What about the last one percent, you ask? Unfortunately, that’s even more dangerous! Himalayan glaciers contain many toxic chemicals like dichlorodiphenyltrichloroethane (DDT). If these enter our rivers and lakes, it could lead to us being poisoned.
Similarly, with the permafrost in Antarctica. Permafrost has been around since the dinosaurs. So, not only does it have some amazing fossils, but it also carries many ancient bacteria, viruses, and microbes, which could have adverse effects on living things. Scientists have also estimated that there are about 15 million gallons (6, 81,91,350 litres) of mercury inside the permafrost, which would be released into our ground and water once it’s thawed, leading to mercury poisoning.

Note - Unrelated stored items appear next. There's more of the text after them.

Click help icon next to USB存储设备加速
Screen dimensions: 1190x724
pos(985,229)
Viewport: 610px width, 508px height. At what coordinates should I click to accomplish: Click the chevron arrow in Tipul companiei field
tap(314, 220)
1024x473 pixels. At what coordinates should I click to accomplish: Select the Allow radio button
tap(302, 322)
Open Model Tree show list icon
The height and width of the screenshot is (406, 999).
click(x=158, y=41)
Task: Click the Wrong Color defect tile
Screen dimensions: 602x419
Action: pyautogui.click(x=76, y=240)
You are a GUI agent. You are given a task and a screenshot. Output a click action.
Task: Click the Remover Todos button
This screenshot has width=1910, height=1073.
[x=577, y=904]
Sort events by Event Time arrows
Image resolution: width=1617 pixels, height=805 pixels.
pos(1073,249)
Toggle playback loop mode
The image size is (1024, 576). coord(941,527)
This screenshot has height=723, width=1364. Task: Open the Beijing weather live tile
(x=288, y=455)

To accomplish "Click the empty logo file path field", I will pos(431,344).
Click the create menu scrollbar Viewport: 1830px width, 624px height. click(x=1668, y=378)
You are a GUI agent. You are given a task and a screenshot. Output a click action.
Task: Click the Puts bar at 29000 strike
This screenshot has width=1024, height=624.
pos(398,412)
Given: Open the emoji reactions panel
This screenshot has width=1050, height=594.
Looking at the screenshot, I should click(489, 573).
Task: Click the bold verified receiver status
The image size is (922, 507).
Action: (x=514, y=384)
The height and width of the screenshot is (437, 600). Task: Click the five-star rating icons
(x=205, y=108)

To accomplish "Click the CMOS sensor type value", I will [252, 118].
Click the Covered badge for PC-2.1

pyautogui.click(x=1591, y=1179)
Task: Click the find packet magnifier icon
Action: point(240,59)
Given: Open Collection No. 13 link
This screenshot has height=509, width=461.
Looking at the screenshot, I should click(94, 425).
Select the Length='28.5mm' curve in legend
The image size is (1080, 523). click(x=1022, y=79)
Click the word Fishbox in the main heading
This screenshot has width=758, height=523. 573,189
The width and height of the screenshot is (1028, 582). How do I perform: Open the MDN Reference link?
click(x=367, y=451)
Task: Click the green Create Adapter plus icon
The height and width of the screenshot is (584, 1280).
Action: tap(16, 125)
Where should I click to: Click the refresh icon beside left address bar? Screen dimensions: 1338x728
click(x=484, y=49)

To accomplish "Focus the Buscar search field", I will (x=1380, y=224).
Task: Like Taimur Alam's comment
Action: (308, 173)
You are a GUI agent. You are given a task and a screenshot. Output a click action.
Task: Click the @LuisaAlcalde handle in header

What’s more, a thawing permafrost could accelerate global warming. Permafrost is essentially decomposing matter that has been frozen for centuries. Once it thaws, it will start decomposing or rotting at a faster rate. This would release more greenhouse gases into the atmosphere, increasing the Earth’s temperature by a lot.
It may not be comforting to read these theories that may or may not happen. But it is important to know that it will definitely happen if we don’t come together to stop climate change immediately. These theories will turn into reality if we don’t take the environment seriously. So, let’s vow to keep that ice frozen for as long as we can.
What would you do to help the oceans from overflowing and changing? Let us know in the comments.
Curious about what the Earth may have looked like in a different universe? Find out more with Knowledge Vine:
What if the earth stops spinning?
What if the Earth’s oxygen level doubled?
1. How long will it take for all the ice to melt?
There are more than five million cubic miles of ice on Earth, and some scientists say it would take more than 5,000 years to melt it all.
2. How much ice is left in the world?
The loss of ice has alarmingly increased in the past decade. A recent study showed that the Earth has lost a whopping 28 trillion tons of ice between 1994 and 2017, averaging more than 1.2 trillion tons a year.
3. Will there be another ice age?
Scientists did predict that there may be another ice age, but with accelerated global warming, another ice age would not happen for another 50,000 years at least.
4. Is there land under Antarctica?
Yes, there is some land under Antarctica, but it is only now being mapped. It remains to be explored.